For Mrs. Fang, having a body also implies its finitude, a trajectory toward dying. For cinema, this creates a dilemma: Mrs. Fang’s body is already terminally ill at the beginning of the film, meaning that the precept of the mobility of bodies, which makes cinema possible in the first place, is no longer in effect. And so, instead, this body is captured through those around it; it functions as the gravitational center of an expanded family and the dealings of those involved with an imminent death and the still-existing relationship—or the body operates simply as a map of those relationships. At the same time, proceeding from this center, the film can reflect upon itself—on its tendency towards finitude—in a circular, outward motion that is nevertheless directed inward: The electric shocks issuing from the poles used by the fishermen whom we follow again and again in the course of Mrs. Fang end the life of the river fish; the fishermen use the fish’s conjunction with water as a medium for their killing. In a village whose economy is based on fishing, the bodies of course need the fish to stay alive. And Wang Bing needs the image of killing fish not only to record the bodies’ entanglement with the river by way of the fish, but because the image—or its electrical agitation—is like a substitute for the absence of vital motion in Mrs.
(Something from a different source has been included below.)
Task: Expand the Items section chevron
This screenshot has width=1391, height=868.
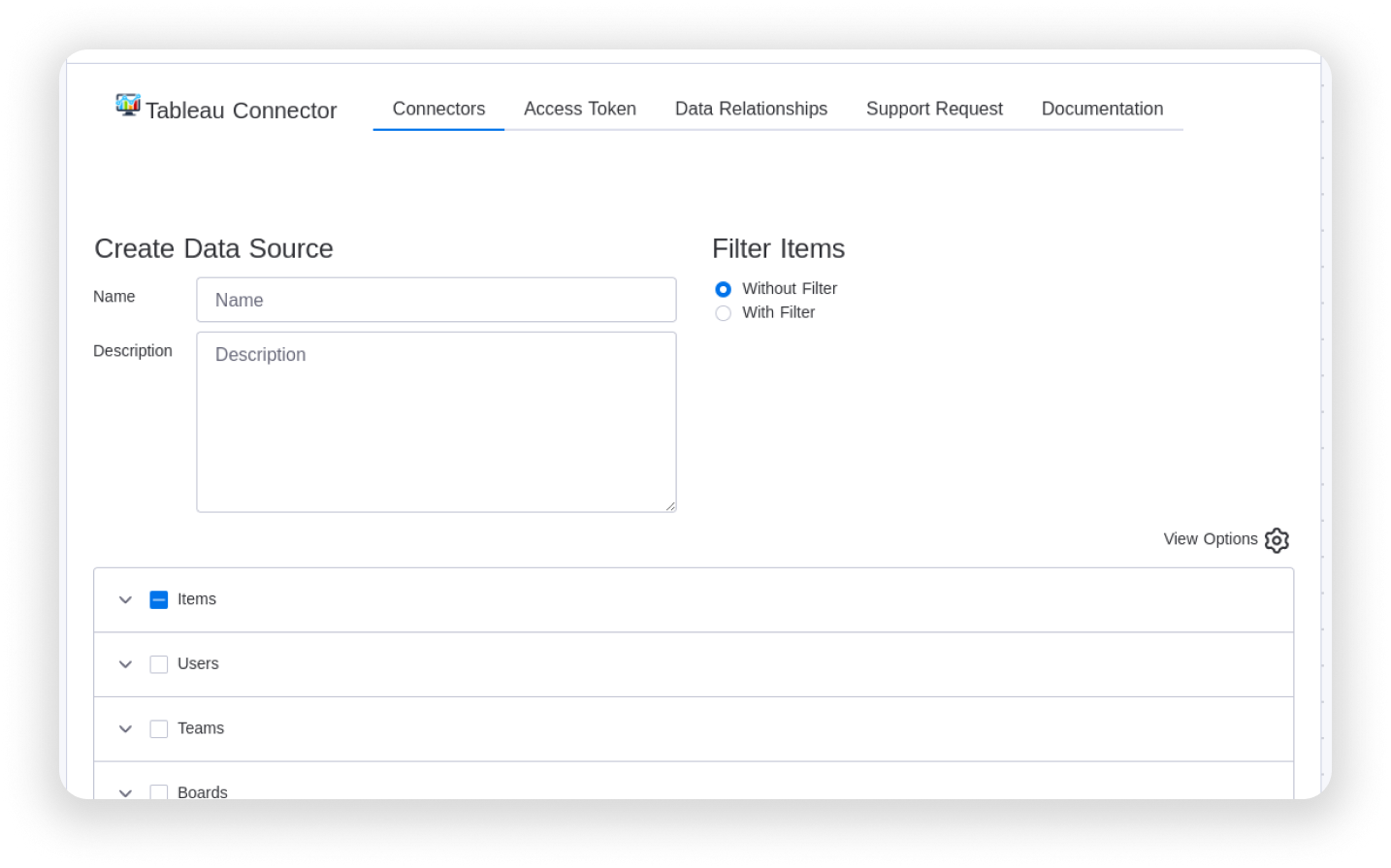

Fang’s body. Accordingly, the electric shocks allow us to look into Mrs. Fang’s empty eyes for a little longer without getting bored; the blank stare can slide past the camera a little longer.
This staring past the viewer while he or she looks into these eyes is significant. Not only because it is exemplary of Wang Bing’s larger project. A project that reflects on what it means to be visible or to disappear.